Matrix multiplication is a powerful and flexible way of transforming data. It encompasses numerous operations—averaging, filtering, re-routing, dimensionality changes, geometric transformations, and more. Below are several intuitive ways to see what matrix multiplication can do and how to interpret it in familiar contexts.
Each output element is a weighted sum of the input elements.
$$ y_i = \sum_{j} \mathbf{W}_{ij} \, x_j \quad \implies \quad\mathbf{y} = \mathbf{W} \, \mathbf{x}. $$
Example: Suppose you have a 3-element input $\mathbf{x}$ representing three sensor readings $[x_1, x_2, x_3]$. If you create an scalar output $y_1$ that is an average of all three sensors, that is
$$ y_1 = \tfrac13 (x_1 + x_2 + x_3). $$
In matrix form,
$$ W =\begin{bmatrix}\frac13 & \frac13 & \frac13\end{bmatrix}, $$
so that
$$ y_1 = \begin{bmatrix} \frac13 & \frac13 & \frac13 \end{bmatrix} \begin{bmatrix} x_1 \\ x_2 \\ x_3 \end{bmatrix}. $$
This basic perspective generalizes to all the more complex operations below.

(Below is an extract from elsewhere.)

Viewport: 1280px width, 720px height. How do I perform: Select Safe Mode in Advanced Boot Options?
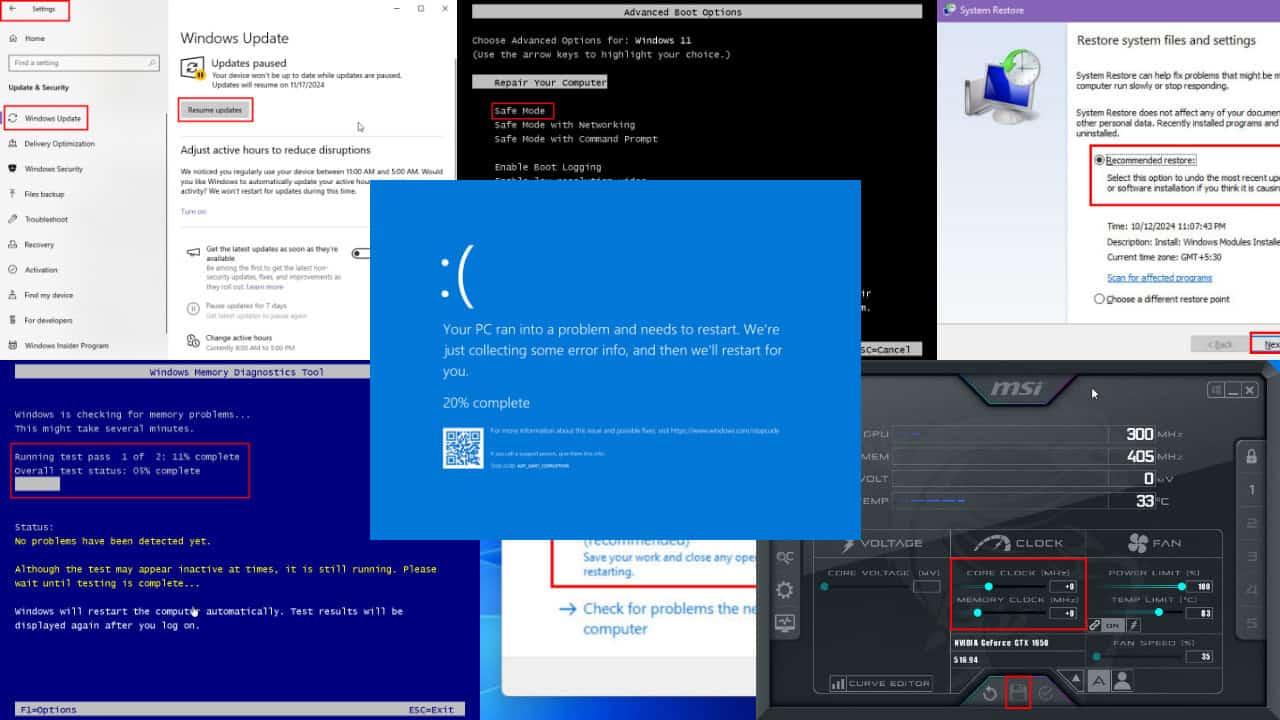click(x=520, y=111)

Often in audio or image processing, different channels (e.g., 3 color channels $\text{RGB}$, or multiple microphones) need to be blended or separated.
Blending Colors: In an image with RGB channels, a $3 \times 3$ matrix can combine or remix the color channels. For instance, converting from RGB to grayscale can be approximated by a matrix that weights red, green, and blue differently to yield a single channel.
The standard luminance-based grayscale conversion formula is:
$$
\begin{bmatrix} 0.2989 & 0.5870 & 0.1140 \end{bmatrix} \begin{bmatrix} \left[x_\text{R}\right] \\ \left[x_\text{G}\right] \\ \left[x_\text{B}\right] \end{bmatrix} $$
Audio Stereo to Mono: To combine left and right channels into a single mono channel, you can multiply by a $1 \times 2$ matrix like $\left[0.5 \quad 0.5\right]$.
$$ y_\text{mono} = \begin{bmatrix} 0.5& 0.5 \end{bmatrix} \begin{bmatrix} \left[x_\text{left}\right] \\ \left[x_\text{right}\right] \end{bmatrix} $$
Simple Averaging Downsample: You’ve already seen the example of taking every two consecutive samples and averaging them. In 1D (for audio or time-series), a matrix can be formed so that each row picks two samples from the input and averages them.
$$ \mathbf{y} = \frac{1}{2} \begin{bmatrix} 1 & 1 & 0 & 0 \\ 0 & 0 & 1 & 1 \end{bmatrix} \begin{bmatrix} x_1 \\ x_2 \\ x_3 \\ x_4 \\ \end{bmatrix} = \begin{bmatrix} \frac{x_1 + x_2}{2} \\ \frac{x_3 + x_4}{2} \end{bmatrix}. $$
This effectively halves the signal length, creating an output of dimension 2 from an input of dimension 4.
Spreading and Duplicating: A matrix can also replicate a downsampled signal multiple times. For instance, duplicating the averaged samples across multiple rows so you get repeated blocks of the same information in the output.